One of the best ways to combat that loss is by working with kids on the skills they learned throughout the year either at home or through one of the county’s numerous summer learning programs.
But how can you tell which program will work best for your family and how do you go about enrolling your child in one of these programs? Dr. Melissa Labadie, a Literacy Coach Consultant with the Macomb Intermediate School District (MISD), offers her insight and tips.
Choosing the right summer program
Parents in Macomb County have a wide variety of summer learning programs to choose from.
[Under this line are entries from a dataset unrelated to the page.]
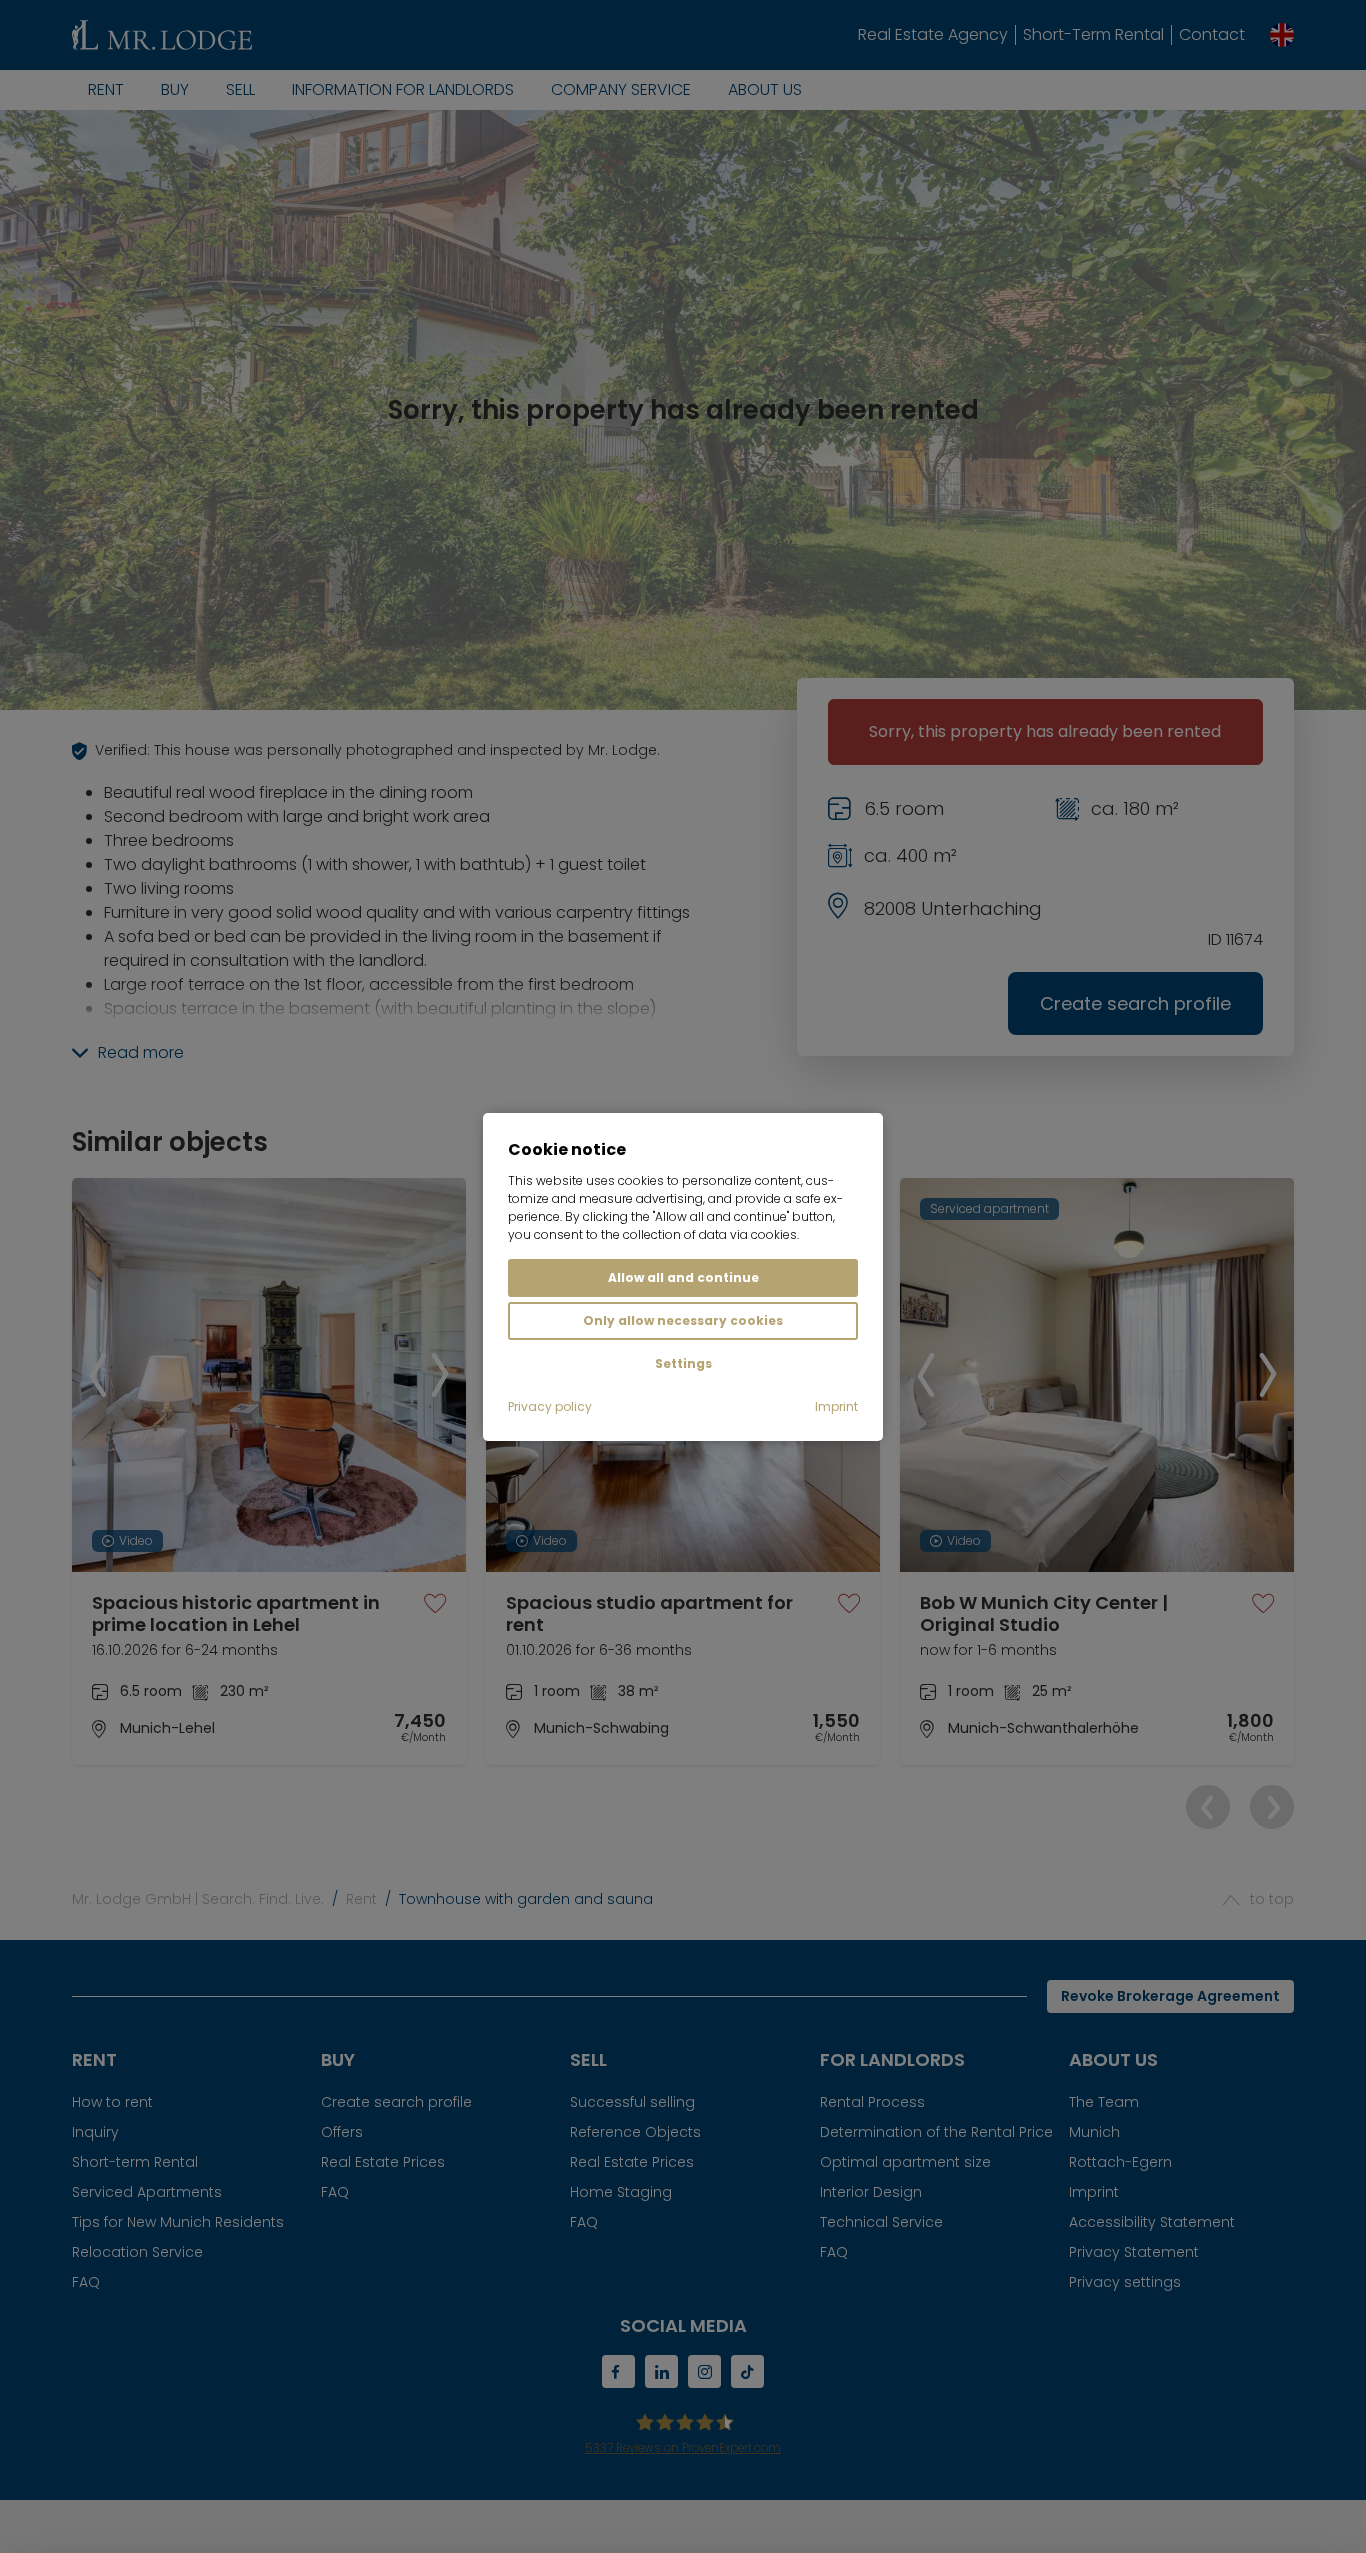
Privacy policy (550, 1406)
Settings (683, 1363)
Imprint (836, 1406)
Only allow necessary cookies (683, 1320)
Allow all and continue (683, 1277)
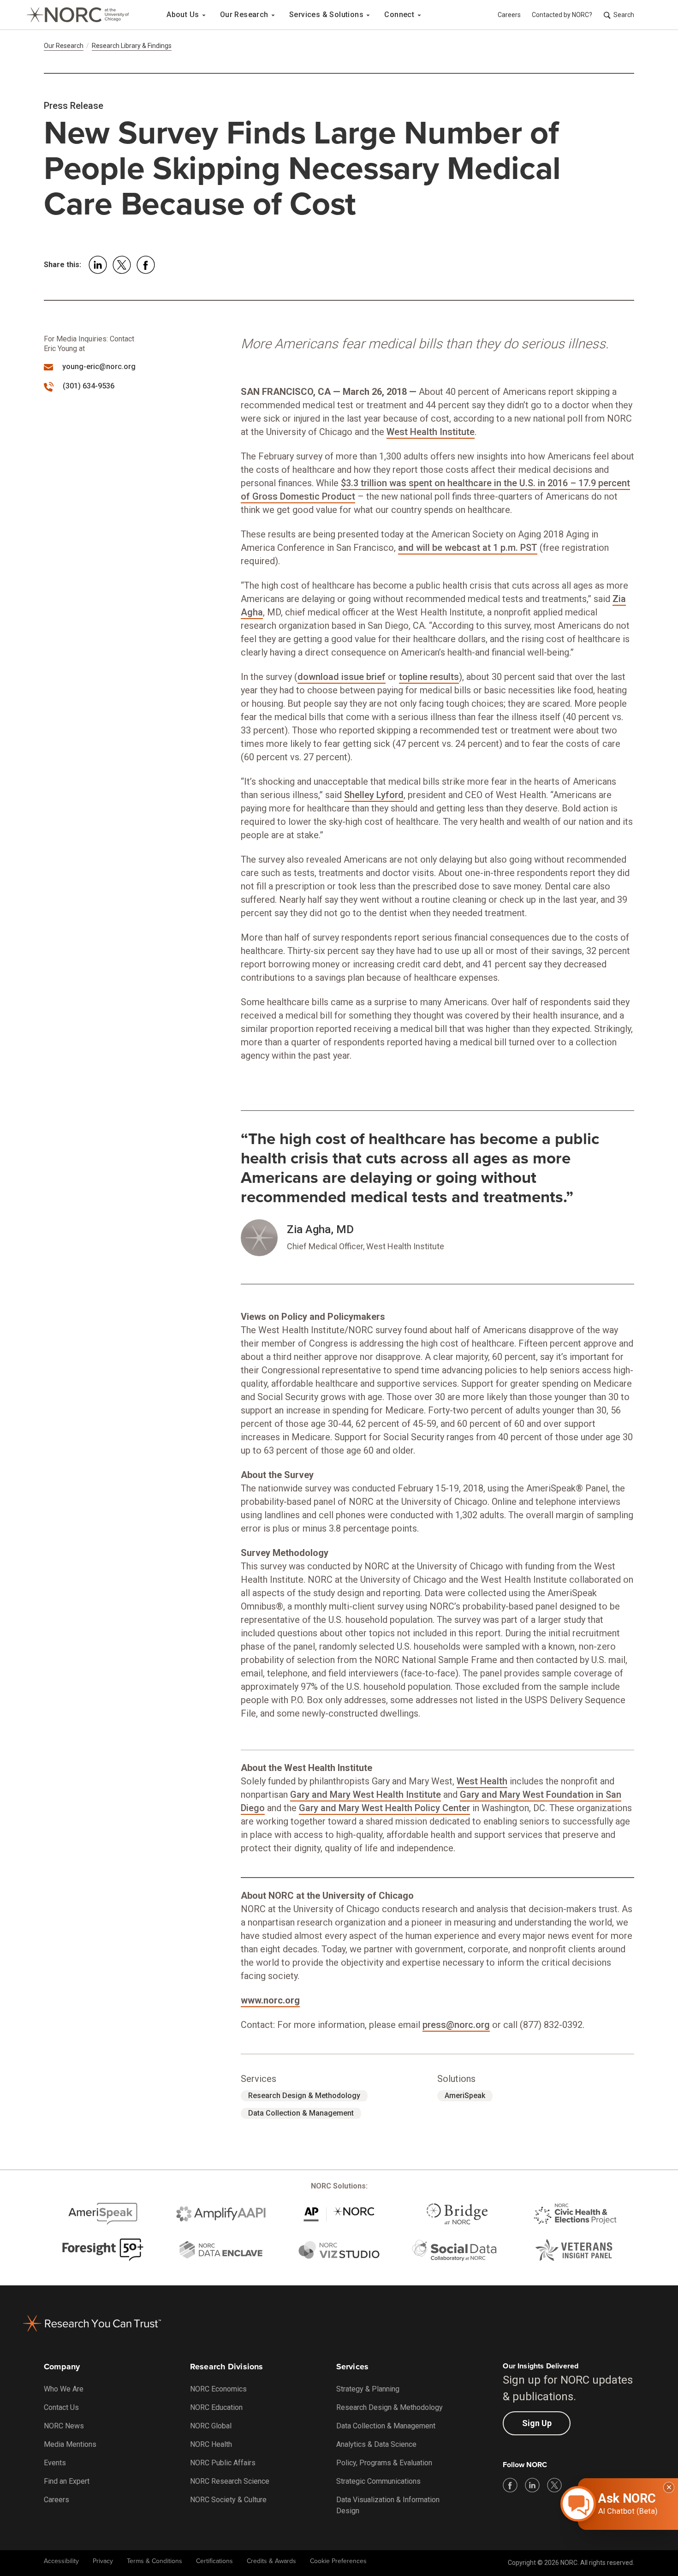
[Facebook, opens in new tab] (510, 2485)
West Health (482, 1781)
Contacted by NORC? (562, 14)
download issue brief (341, 676)
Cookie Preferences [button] (338, 2561)
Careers (509, 14)
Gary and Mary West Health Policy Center (384, 1807)
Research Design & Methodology (304, 2095)
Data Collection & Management (301, 2113)
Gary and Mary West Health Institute (365, 1794)
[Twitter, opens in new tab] (554, 2485)
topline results (429, 676)
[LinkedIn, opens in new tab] (532, 2485)
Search (623, 14)
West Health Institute (431, 431)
The first step in choosing the right one for your child is determining if they need supplemental work or if they need to catch up before the start of the next year.
“The student’s general education teacher is the first line of conversation that a parent will have regarding the progress their student is making,” Labadie explains.
“If the child is not at grade level, the teacher states the child is a year behind or the testing information shows the parent that the child is behind in reading, math and other areas, those are all signs the parents should be looking at over the summer with some type of program to close those gaps.”
Such gaps in learning are harder to close the older the child gets, so students experiencing a gap in their skills will do well in an intervention summer school program such as the county’s Summer Scholars program, geared at kids in kindergarten to third grade, or their school district’s summer school program.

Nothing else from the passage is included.